I have a follow-up on this. As Adam wrote above, there were extra race categories in earlier versions of the SHHS1 dataset. Collapsing the categories seems ok to me, but I'm more worried about the new ethnicity variable in the newer SHHS datasets. This makes it seem as though the dataset was collected with modern NIH conventions of asking about race (Black/White/Asian/Native American/etc.) AND ethnicity (Hisp / Non-Hisp). There were 280 with race = Hisp in 0.2.0, and there are 280 with ethnicity = Hisp in 0.8.0. There were There were 4907 race = white in 0.2.0, and 4907 race = white in 0.8.0. This means that in the latest dataset, all subjects that are coded as ethnicity = Hispanic are also coded as non-white. That is an accurate reflection of the original dataset, but not an accurate representation of how ethnicity is currently defined, where ethnic Hispanics can choose among different races. What was the reason for breaking up the race category into a race and an ethnicity category?

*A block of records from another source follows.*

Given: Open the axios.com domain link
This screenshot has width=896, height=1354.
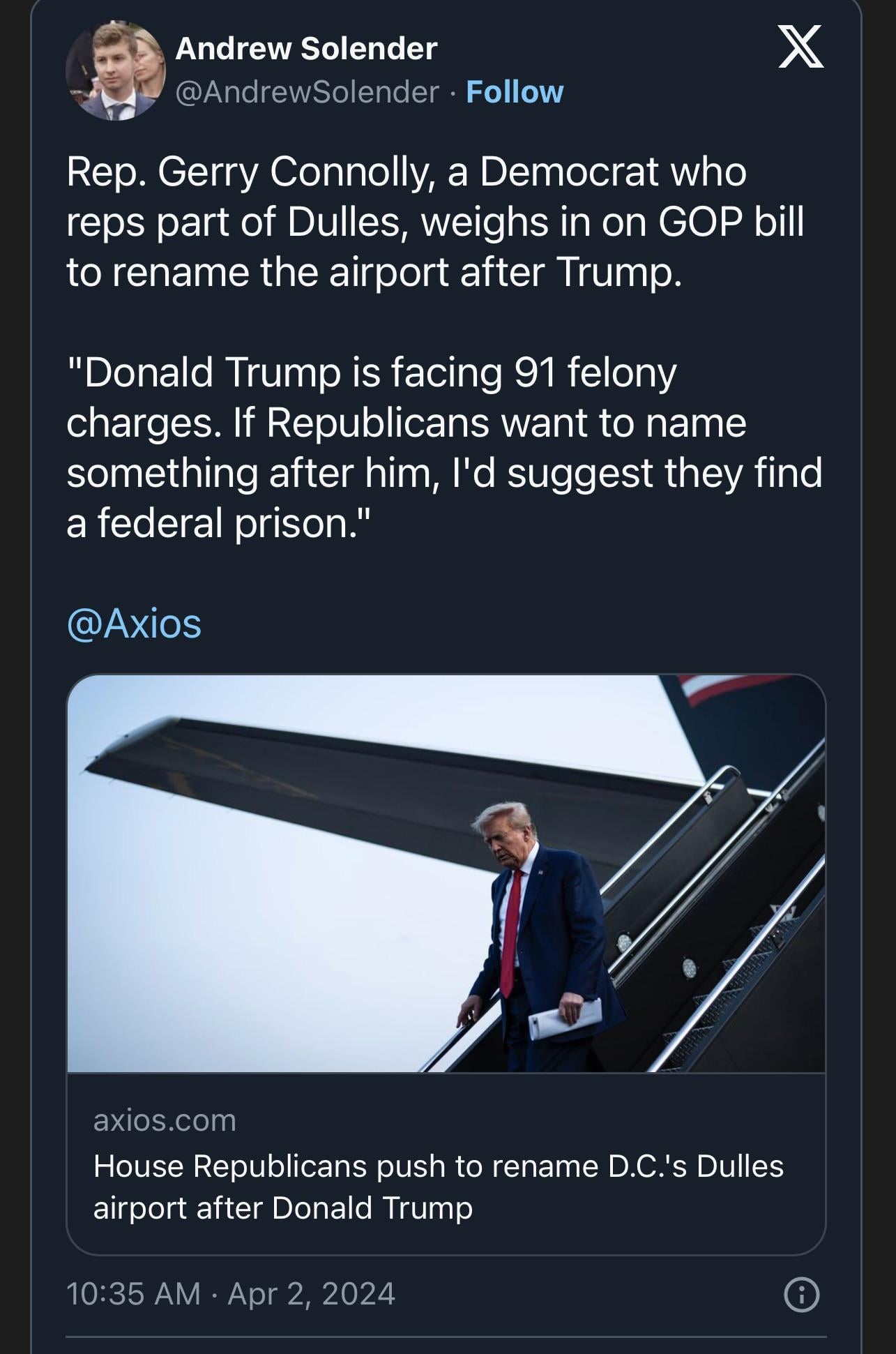Looking at the screenshot, I should [165, 1120].
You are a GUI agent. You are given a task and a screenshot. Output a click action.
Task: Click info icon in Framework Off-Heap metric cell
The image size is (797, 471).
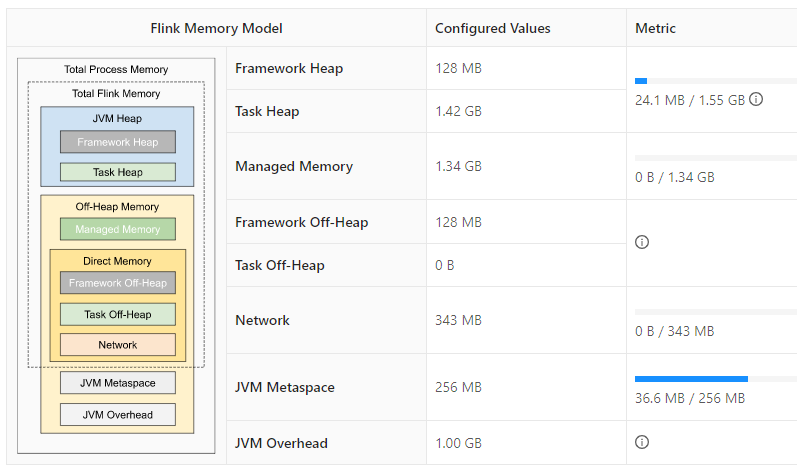pos(642,243)
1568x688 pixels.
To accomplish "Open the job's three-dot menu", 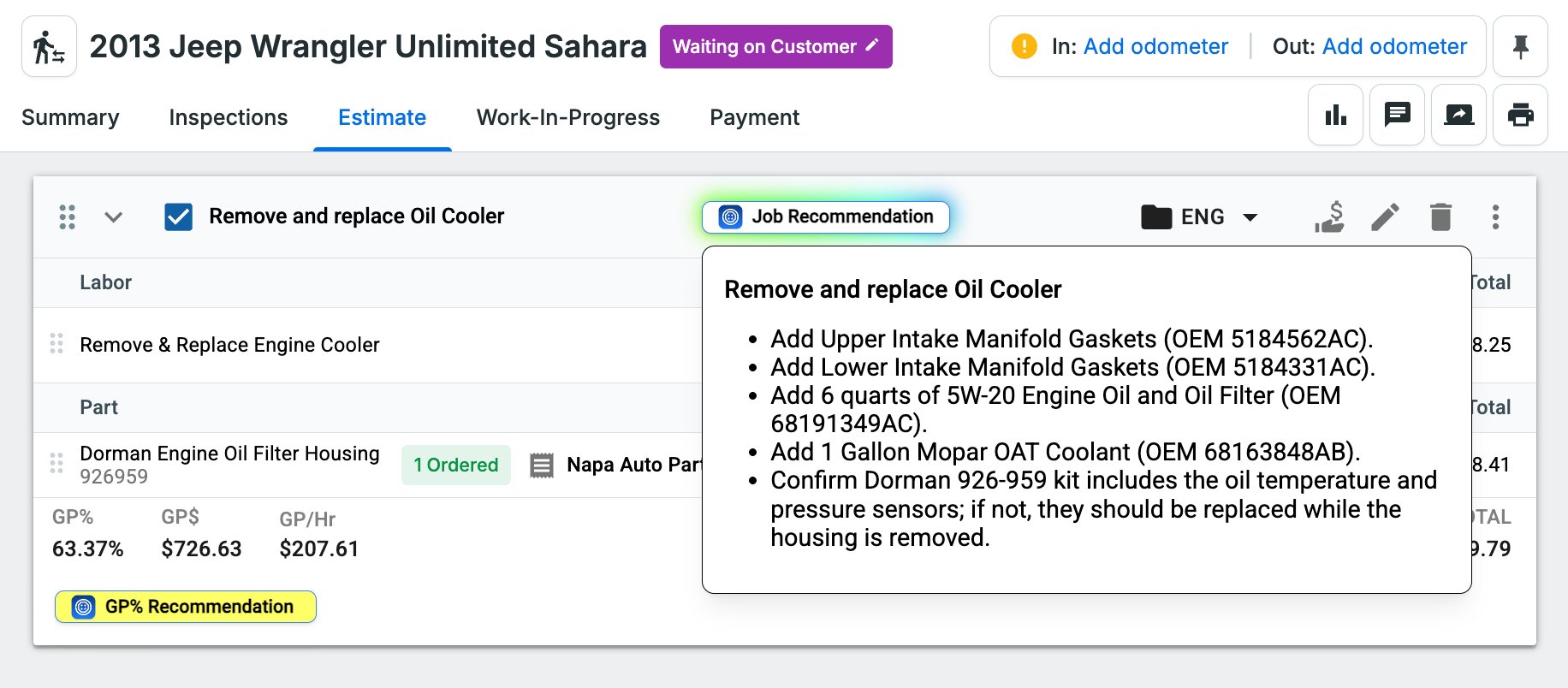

Do you have similar plans to recode ages >89 to 90 in the other data sets? SOF and MrOS still have ages > 89 in the dataset.
There are 6 subjects in the SOF dataset (sof-visit-8-dataset-0.3.0.csv) with ages (variable v8age) coded as "G" or "H." Any idea what this means? I have not yet tried to cross reference to data from SOF Online (http://sof.ucsf.edu/interface/Introduction.asp).
In the online histogram, these show up at n=6 in the age 0-8 bin.
In the data dictionary, there is no indication of non-numeric codes (sof-data-dictionary-0.3.1-variables.csv):
Administrative v8age Age numeric years
Let's bump up your 95% to 100%. I found the visit descriptions here: http://sof.ucsf.edu/Docs/Complete_description_of_each_visit.pdf.
Visit 8 was the PSG:
Plus standard questionnaires:
Sleep patterns Pittsburgh Sleep Quality Index, Epworth
Sleepiness Scale, Functional Outcomes of
Sleep Questionnaire, minutes until asleep,
time wake up/fall asleep, hours per night,
problems associated with, frequency
Visit 9 included the standard questionnaires for everyone, and some specific followups for the sleep subset.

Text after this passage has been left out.